Selanjutnya pada lokasi rupture plak, berbagai agonis (kolagen, ADP, epinefrin, serotonin) memicu aktivasi
trombosit, yang selanjutnya akan memproduksi dan melepaskan tromboksan A2 (vasokonstriktor local yang poten).
Selain itu aktivasi trombosit memicu perubahan konformasi reseptor glikoprotein IIB/IIIA. Setelah mengalami
konversi fungsinya, reseptor, mempunyai afinitas tinggi terhadap sekuen asam amino pada protein adhesi yang larut
(integrin) seperti faktor von Willebrand (vWF) dan fdibrinogen, dimana keduanya adalah molekul multivalent yang
dapat mengikat dua platelet yang berbeda secara simultan, menghasilkan ikatan silang platelet dan agregasi.
Kaskade koagulasi diaktivasi oleh pajanan tissue faktor pada sel endotel yang rusak. Faktor VII dan X diaktivasi
mengakibatkan konversi protombin menjadi thrombin, yang kemudian menkonversi fibrinogen menjadi fibrin. Arteri
koroner yang terlibat (culprit) kemudian akan mengalami oklusi oleh trombosit dan fibrin.
Pada kondisi yang jarang, STEMI dapat juga disebabkan oleh oklusi arteri koroner yang disebabkan oleh emboli
koroner, abnormalitas congenital, spasme koroner dan berbagai penyakit inflamasi sistemik.

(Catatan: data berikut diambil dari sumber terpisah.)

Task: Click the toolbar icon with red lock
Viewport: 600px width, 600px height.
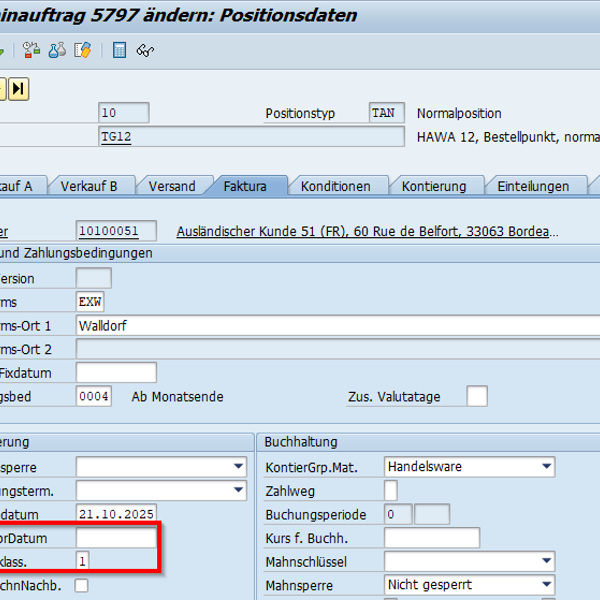Action: 31,50
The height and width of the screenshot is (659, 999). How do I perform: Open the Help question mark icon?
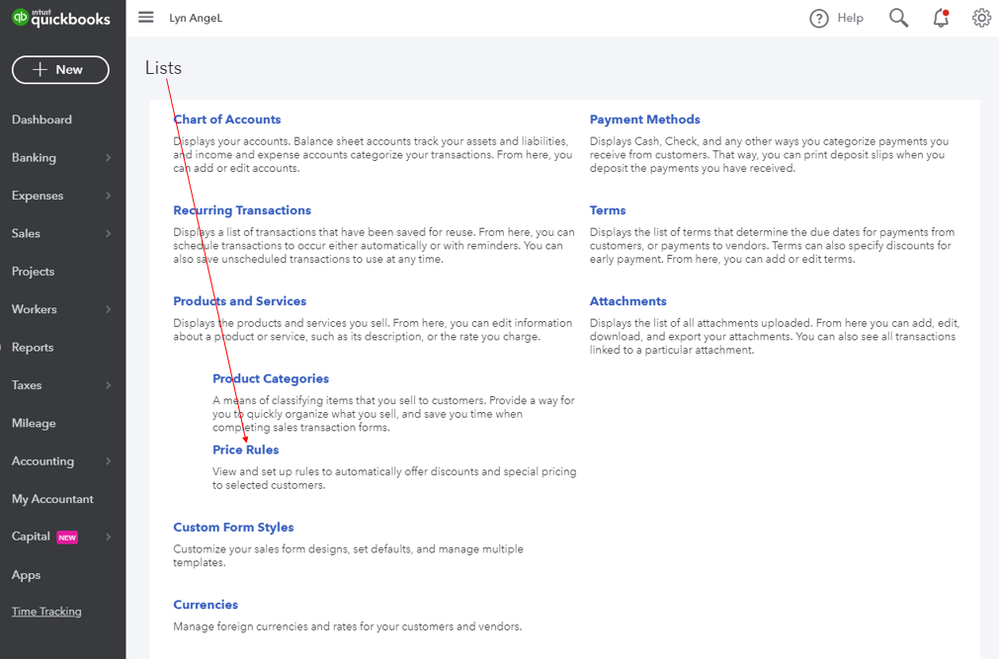click(819, 18)
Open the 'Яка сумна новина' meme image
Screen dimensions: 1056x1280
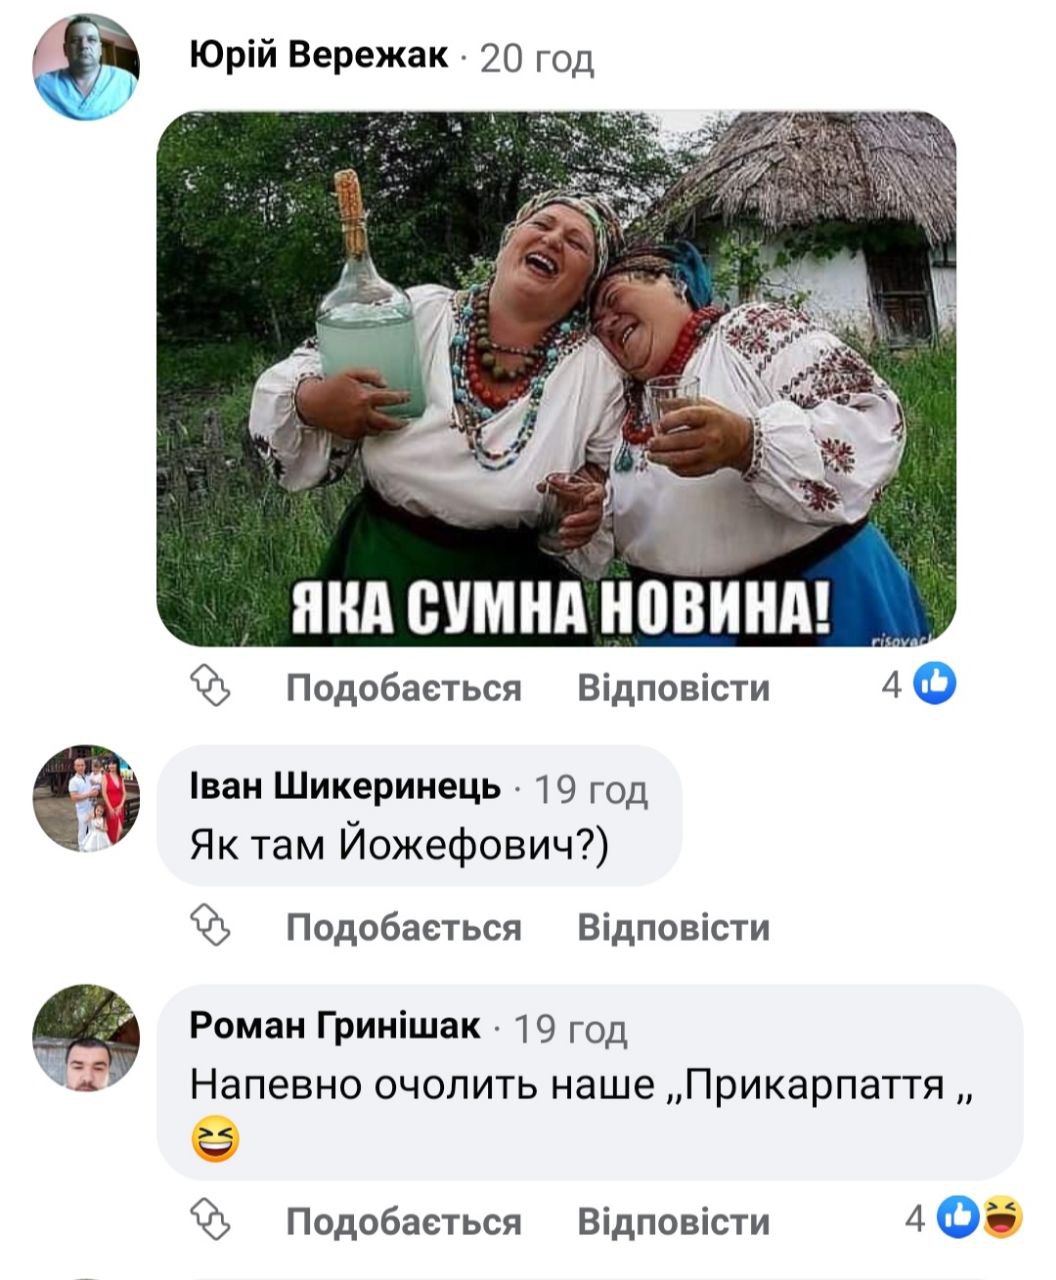[x=556, y=379]
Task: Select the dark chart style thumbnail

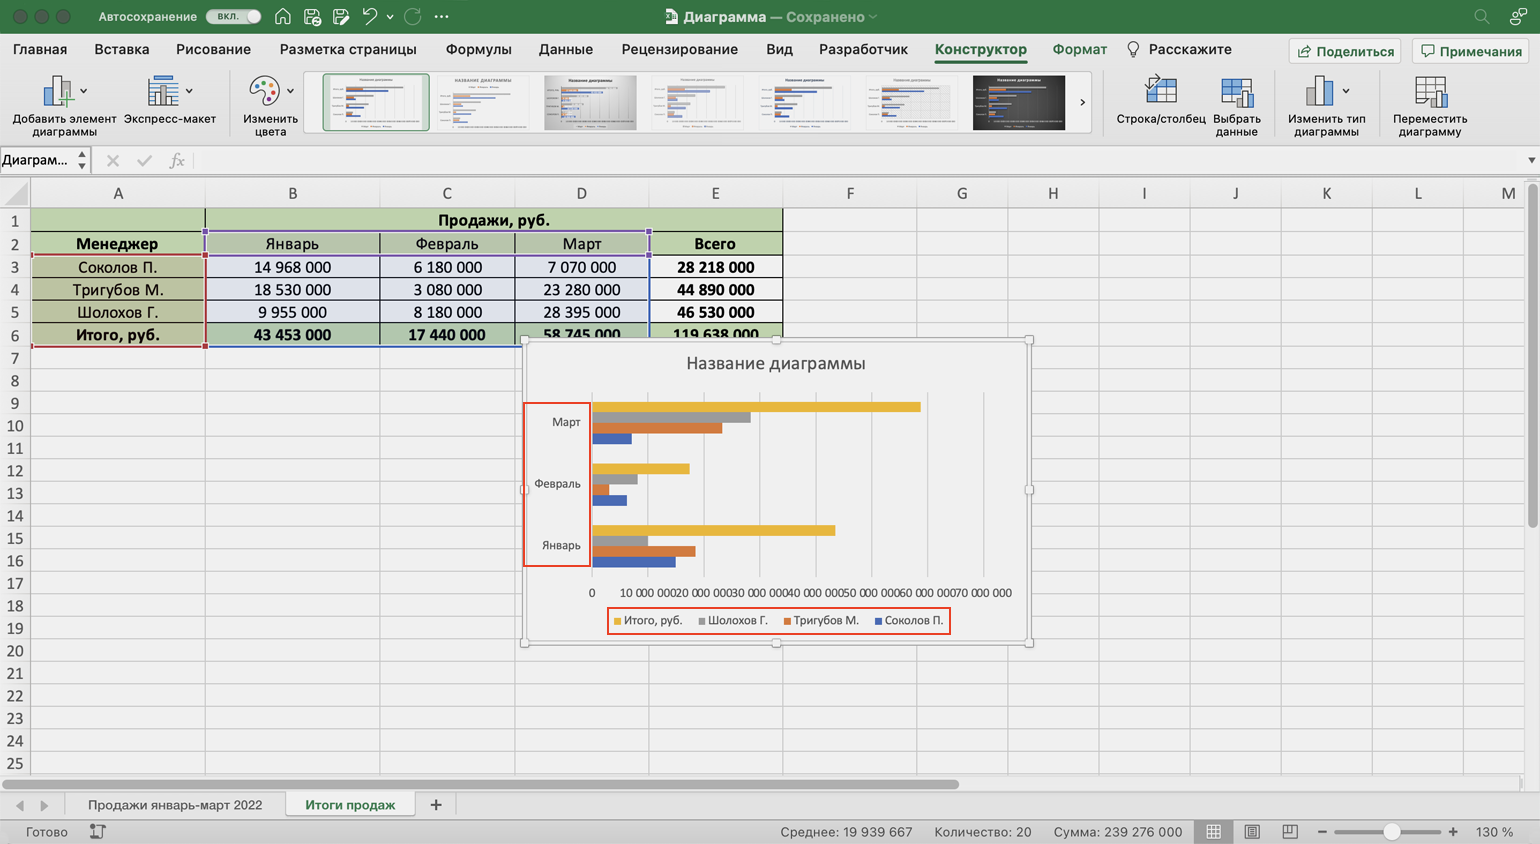Action: click(1018, 102)
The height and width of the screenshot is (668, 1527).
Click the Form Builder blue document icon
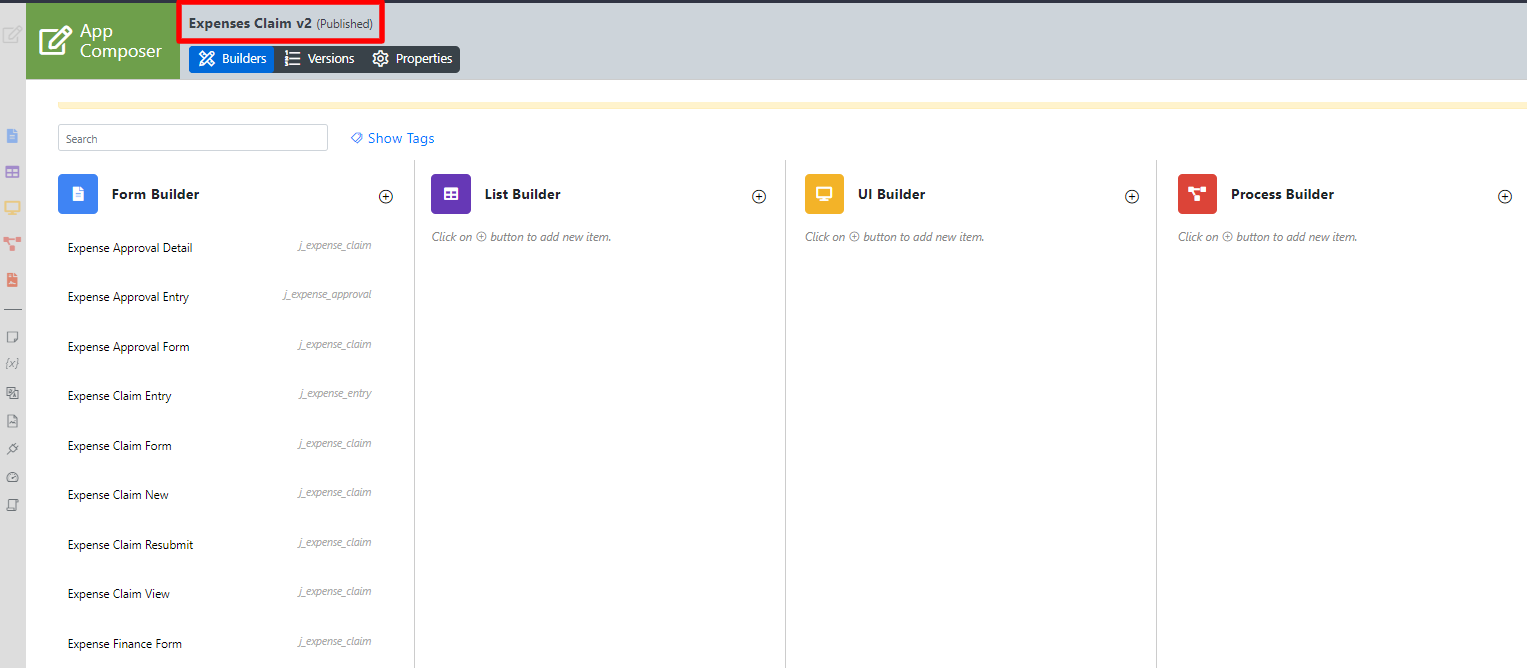coord(78,194)
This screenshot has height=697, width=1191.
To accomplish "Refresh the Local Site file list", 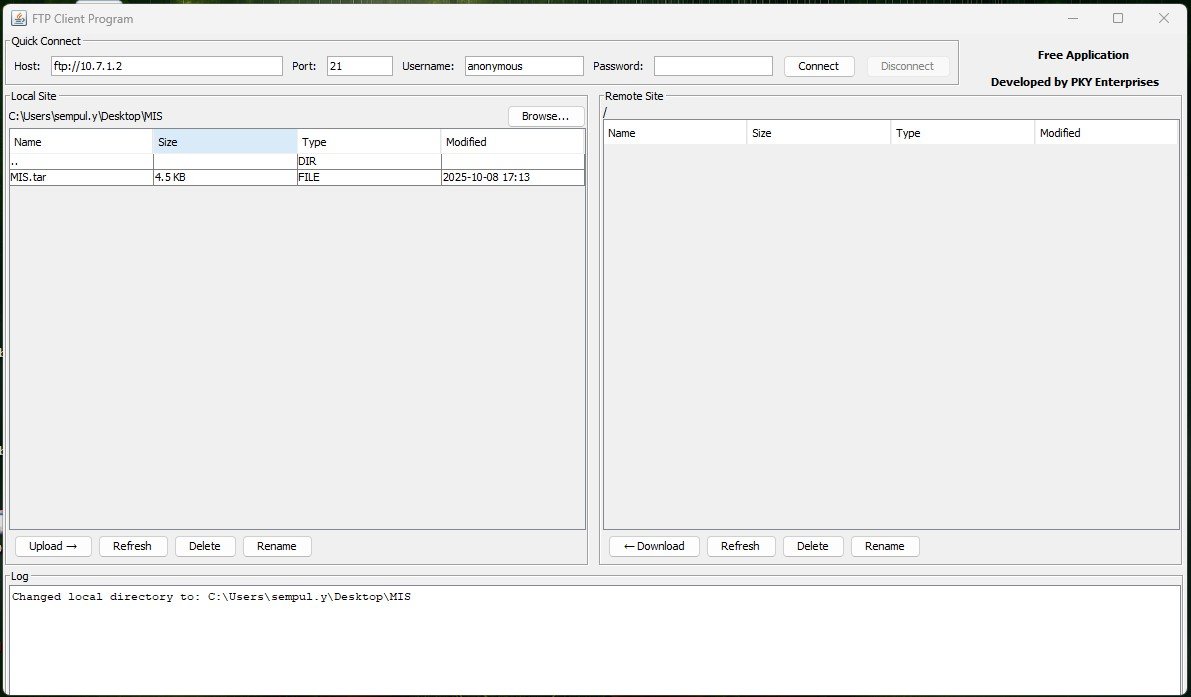I will (x=133, y=546).
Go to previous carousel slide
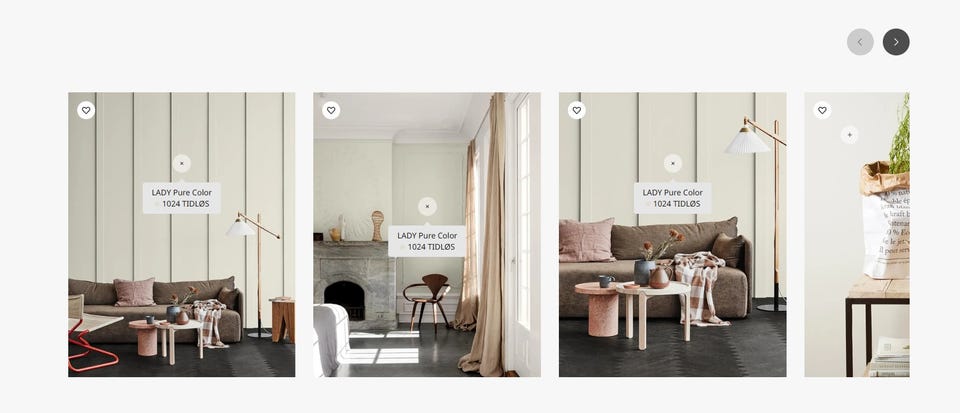The image size is (960, 413). [x=860, y=42]
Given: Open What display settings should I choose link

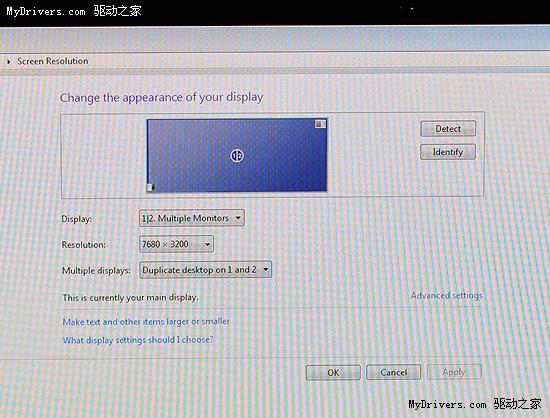Looking at the screenshot, I should (138, 340).
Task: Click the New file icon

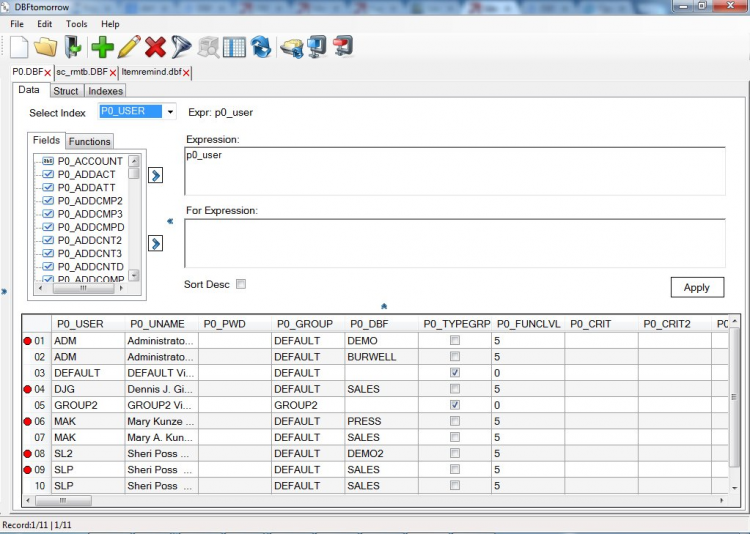Action: 19,46
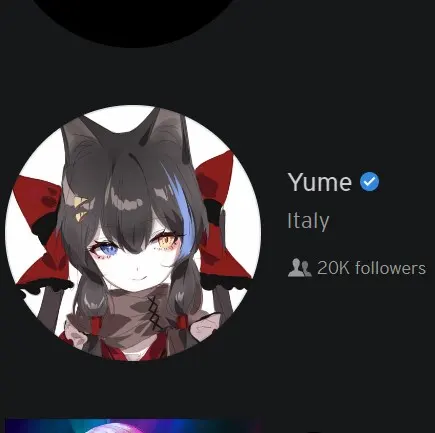Viewport: 435px width, 433px height.
Task: Click the blue verified checkmark badge
Action: (x=369, y=182)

Gambar 2.3.2 Pembentukan Trombus


2.4 Manifestasi Klinis
Pasien yang datang dengan keluhan nyeri dada perlu dilakukan anamnesa secara cermat apakah nyeri dadanya
berasal dari jantung atau dari luar jantung. Jika dicurigai nyeri dada yang berasal dari jantung dibedakan apakah
nyerinnya berasal dari koroner atau bukan. Perlu dianamnesis pula apakah ada riwayat infark miokard sebelumnya
serta faktor-faktor risiko antara lain hipertensi, diabetes militus, dislipidemia, merokok, stress serta riwayat sakit
jantung koroner pada keluarga.

1. Nyeri Dada

Bila dijumpai pasien dengan nyeri dada akut perlu dipastikan secara cepat dan tepat apakah pasien menderita IMA
atau tidak. Diagnosis yang terlambat atau yang salah dalam jangka panjang dapat menyebabkan konsekuensi yang
berat.
Nyeri dada tipikal (angina) merupakan gejala cardinal pasien IMA. Gejala ini merupakan petanda awal dalam
pengelolaan pasien IMA. Sifat nyeri dada angina sebagai berikut:

1. Lokasi: substernal, retrosternal, dan prekordial.


2. Sifat nyeri: rasa sakit, seperti ditekan, rasa terbakar, ditindih benda berat, seperti ditusuk, rasa diperas, dan
diplintir.
3. Penjalaran ke: biasanya ke lengan kiri, dapat juga ke leher, rahang bawah, gigi, punggung/interskapula,
perut, dan juga ke lengan kanan.
4. Nyeri membaik atau hilang dengan istirahat, atau obat nitrat.
5. Faktor pencetus: latihan fisik, stress emosi, udara dingin, dan sesudah makan.
6. Gejala yang menyertai: mual, muntah, sulit bernafas, keringat dingin, cemas dan lemas.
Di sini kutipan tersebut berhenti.